This elusive shape is known to mathematicians as an aperiodic monotile or an einstein, a clever pun that takes its name from the German words ein and stein that mean one stone.

"Dave and I had been in touch over the years and we belong to the same old-fashioned listserv for people interested in tiling, a mix of tiling enthusiasts, programmers and mathematicians," recalls Cheriton School of Computer Science professor Craig S. Kaplan, who collaborated with Smith, software developer Joseph Myers and mathematician Chaim Goodman-Strauss on the paper that has proven that the elusive einstein exists.

"Dave was on to something big, something historic, but he hit the wall on what he could deduce about this shape by working with paper cut-outs. He knew I had recently published a paper about a related topic for which I developed a piece of software that we could use to understand what his shape was doing. He sent me an email asking, 'Hey, can you run this through your software and see what happens?'" .

Mathematicians had been trying to find a shape like David Smith's einstein since the 1960s when American mathematician Robert Berger discovered the first example of aperiodic tiling.

"Berger's aperiodic set of shapes was found in the mid-1960s and that set had 20,426 shapes," Professor Kaplan explained. "It was an elaborate construction with a combinatorial set of features that required a multiplicity of shapes to guarantee that the pattern doesn't repeat. That was an important discovery, but the natural next question for mathematicians is, can we get smaller sets? What's the lowest number of shapes we can do this with?" .

By 1970, the set of shapes proven to tile aperiodically was down to about 100 and in 1971 mathematician Raphael Robinson got it down to six.
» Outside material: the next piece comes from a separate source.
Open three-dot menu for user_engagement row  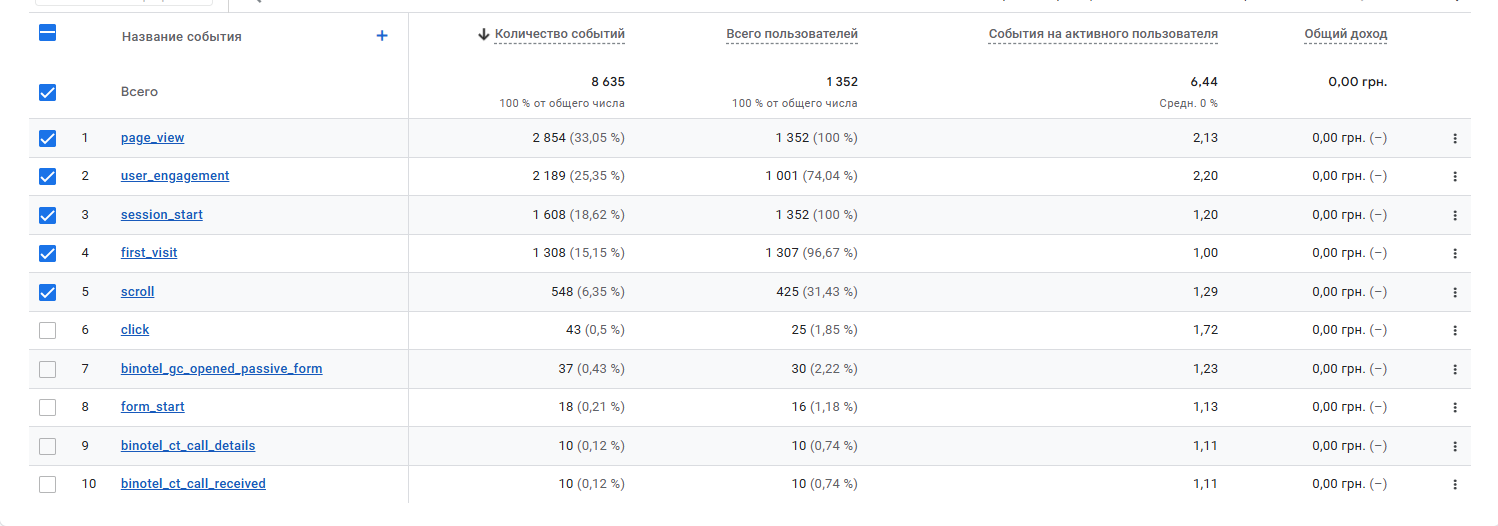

Then, in 1974, Sir Roger Penrose discovered the eponymous Penrose tiles, which reduced the number to two.

As shown in this looping animated GIF, the hat is one member of a continuous family of shapes that are all aperiodic, and that all tile the plane in the same way. Credit: arXiv (2023). DOI: 10.48550/arxiv.2303.10798 .

"Those two shapes in Penrose's solution had enough structure that they forbid periodicity. But for almost 50 years mathematicians have been wondering, can we get down to just one shape? Can we do this with a monotile? That's the problem we solved. We found a single shape that does what all these earlier sets of multiple shapes are able to do." .
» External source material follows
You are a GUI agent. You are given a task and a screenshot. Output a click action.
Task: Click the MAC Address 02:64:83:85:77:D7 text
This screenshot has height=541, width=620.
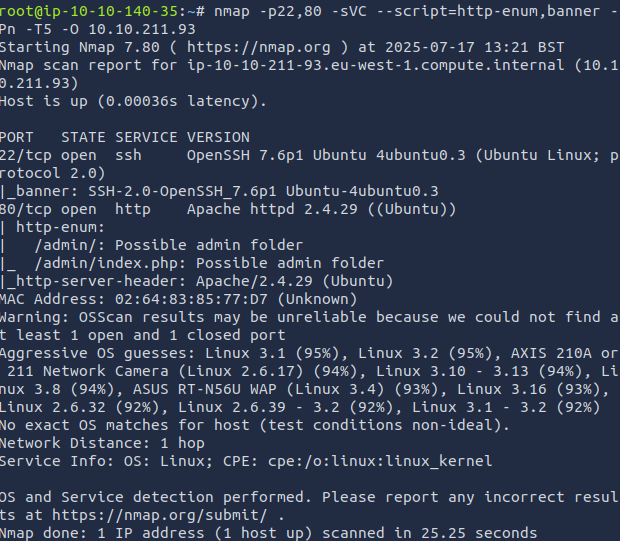pyautogui.click(x=134, y=299)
In mathematics and computer science many problems remain open, but theoreticians have a strong sense what the answer will be even though a formal proof may be decades away.

"The famous P vs. NP problem in computer science—a question about how long it takes to execute a particular class of algorithms—is still open, but there's a consensus how that's going to play out," Professor Kaplan said. "Almost every computer scientist thinks that P is no equal to NP, but there's no proof yet. Same here. There was a widespread belief among mathematicians that there should be a single tile, an einstein, that can tile the plane aperiodically, but no one had proven it yet. That's the problem we solved." .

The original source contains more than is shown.